The spiky cream flowerheads produce a good perfume for a short time - stronger if they’re planted in the shade - but are generally not an ornamental feature.
This is such a useful plant, that its cousins are often overlooked. There are four other local native Lomandras, all worth seeking out.

Crowded-leaf Lomandra
Lomandra confertifolia
This is a completely different-looking plant. Even people who are familiar with matrushes might mistake it for grass, when it’s not in flower. The soft-looking, dense clumps of very narrow leaves grow to about a foot high.
This is also a popular landscaping plant, which actually creates a problem for those who wish to grow local natives. It is a very variable plant, so plants with blue-green leaves, longer leaves, more flowers, and so on have been brought into cultivation from various parts of Australia are fairly easily available, while our local plant might be hard to source.
It’s a slow-growing plant, but a good one for a low-maintenance, weed-excluding ground cover or garden border, if planted at 30cm intervals.

Wattle-flowered Matrush
Lomandra filiformis
Perhaps the neatest of a rather neat-looking plant group, this is a very good plant for formal gardens. Its neatly rounded clumps of very shiny, yellow-green leaves grow somewhat less than knee-high, and make a strong statement for their size. The flowers look rather like wattle blossoms which have lost their way.

Delicate Matrush
Lomandra laxa
Slender tussock, 30cm
This is a rarely-grown plant of rainforest edges. People planting matrushes are generally looking for tough weed-excluders and soil retainers. This is neither, but is a graceful plant with a dainty and elegant spike of pretty white flowers, well worth a small place in a garden.

Multi-flowered Lomandra
Lomandra multiflora
This little plant has the prettiest flowers of all the lomandras with the possible exception of L. laxa. They are quaint, brown and cream things, produced in generous bunches on the slender tussocks. I was surprised to find these specimens in flower a few weeks ago, as I thought they would have finished for the year.
Matrushes are long-lived plants.
They are host plants to a number of native butterfly species, so are highly valued by those environmentally aware gardeners who like their plants to be more than just pretty faces.

3 comments:

Anonymous said...

Hi Patricia, I love my Lomandra longifolia plants, we are starting a garden and they are the only thing I feel pretty confident I can't kill!! Am about to try to catch some seed from the female plant for the first time.

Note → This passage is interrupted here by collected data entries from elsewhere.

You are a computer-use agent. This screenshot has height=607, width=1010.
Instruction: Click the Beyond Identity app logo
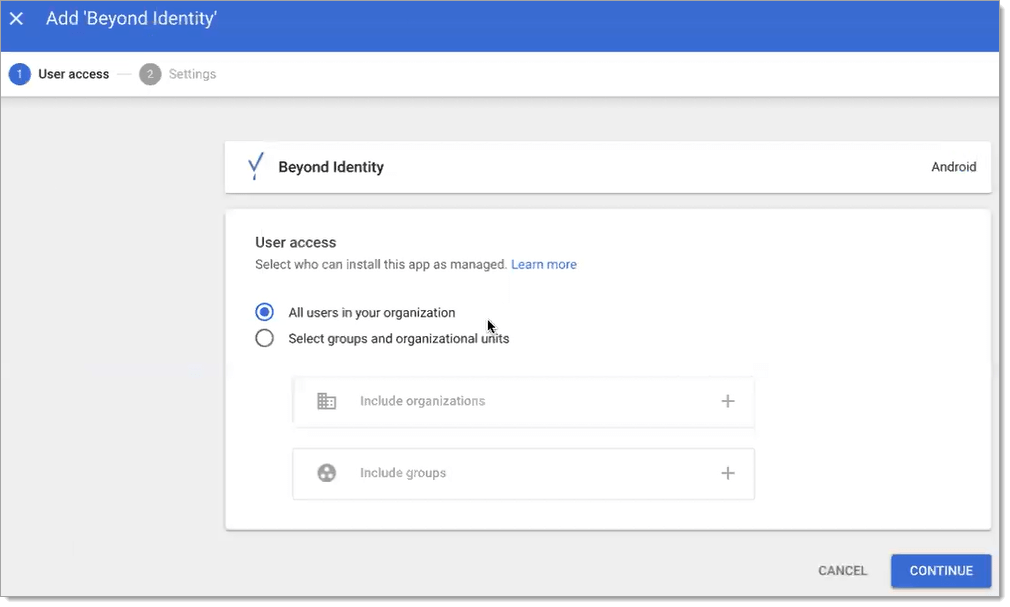tap(255, 166)
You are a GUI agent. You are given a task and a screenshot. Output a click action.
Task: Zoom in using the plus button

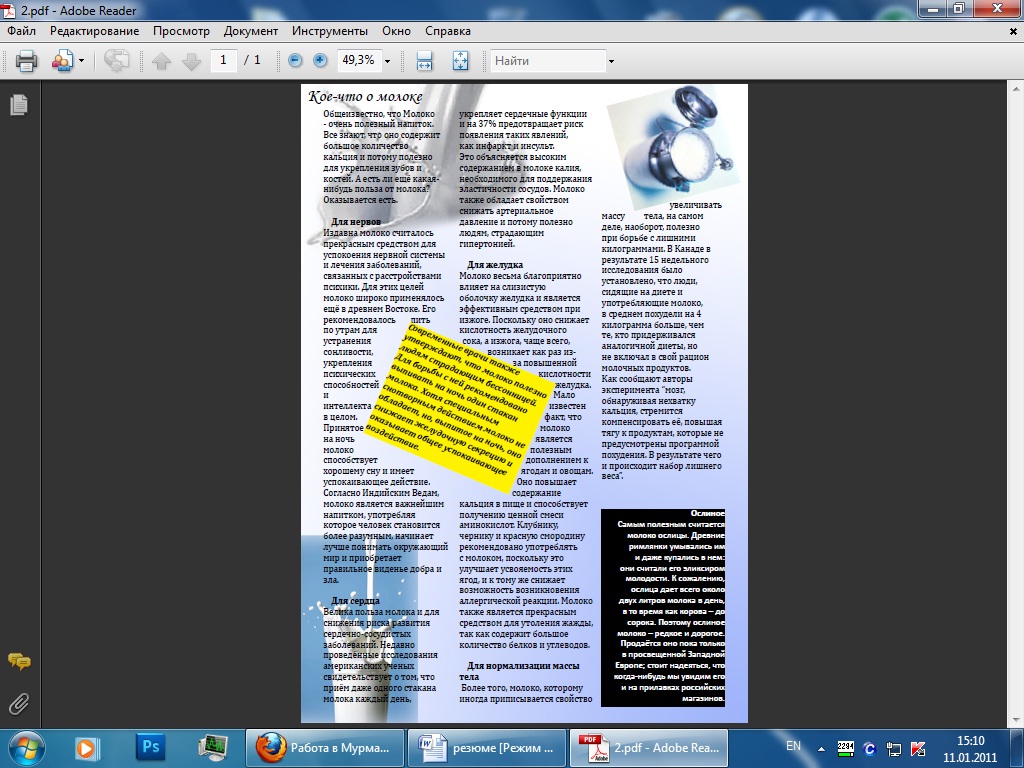(320, 60)
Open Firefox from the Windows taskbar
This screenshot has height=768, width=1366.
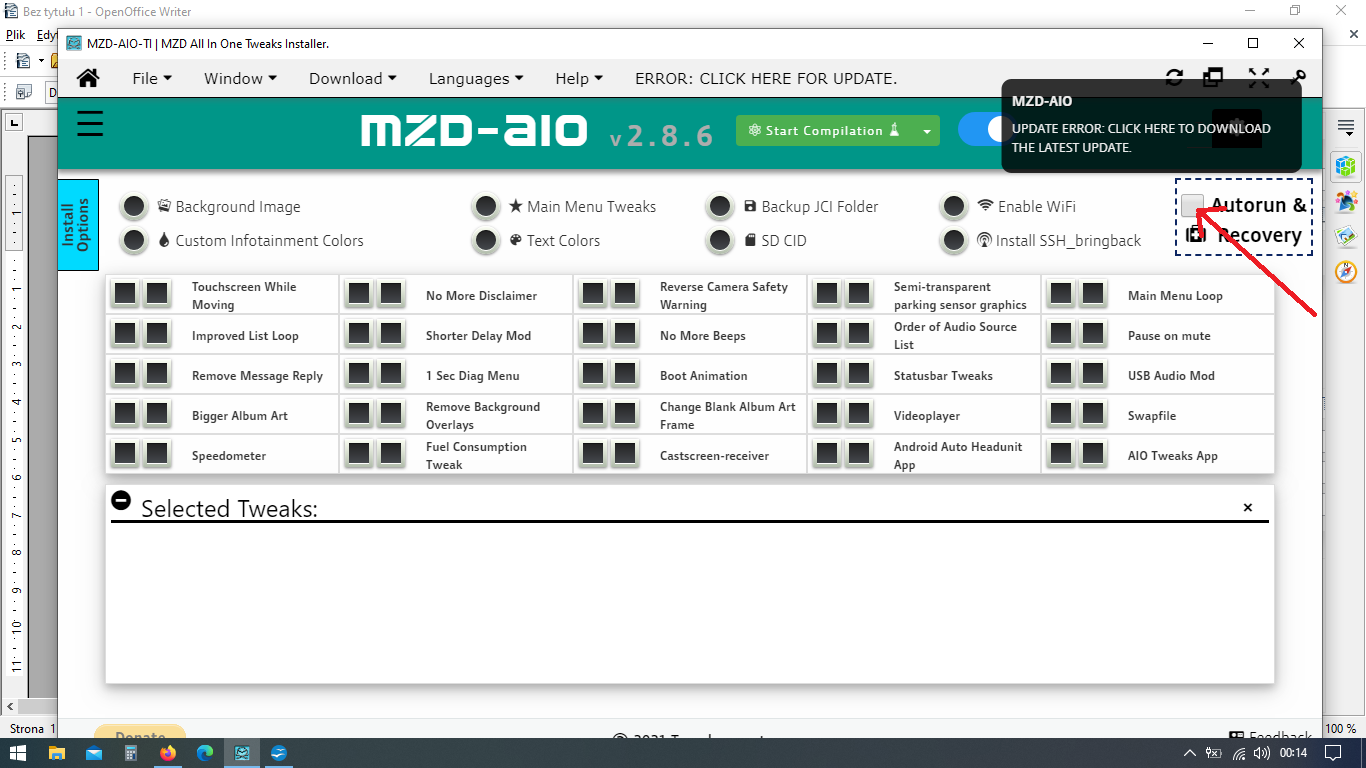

The ball-like fruits are only just starting to turn a tinge of brown in last few days. I read somewhere to cut off the seed head when it is brown and put it in a paper bag, but timing is key as the seed balls can explode suddenly. Do you have experience with this?
Cheers.

Patricia Gardner said...

Hi Ros.
Ripe Lomandra longifolia seeds are approximately the colour of wheat, or perhaps a bit paler. It will really be obvious when they're ripe.
They don't explode, so much as drop. When they start to fall, cut off the heads and put them in a bucket. They just collect in the bottom.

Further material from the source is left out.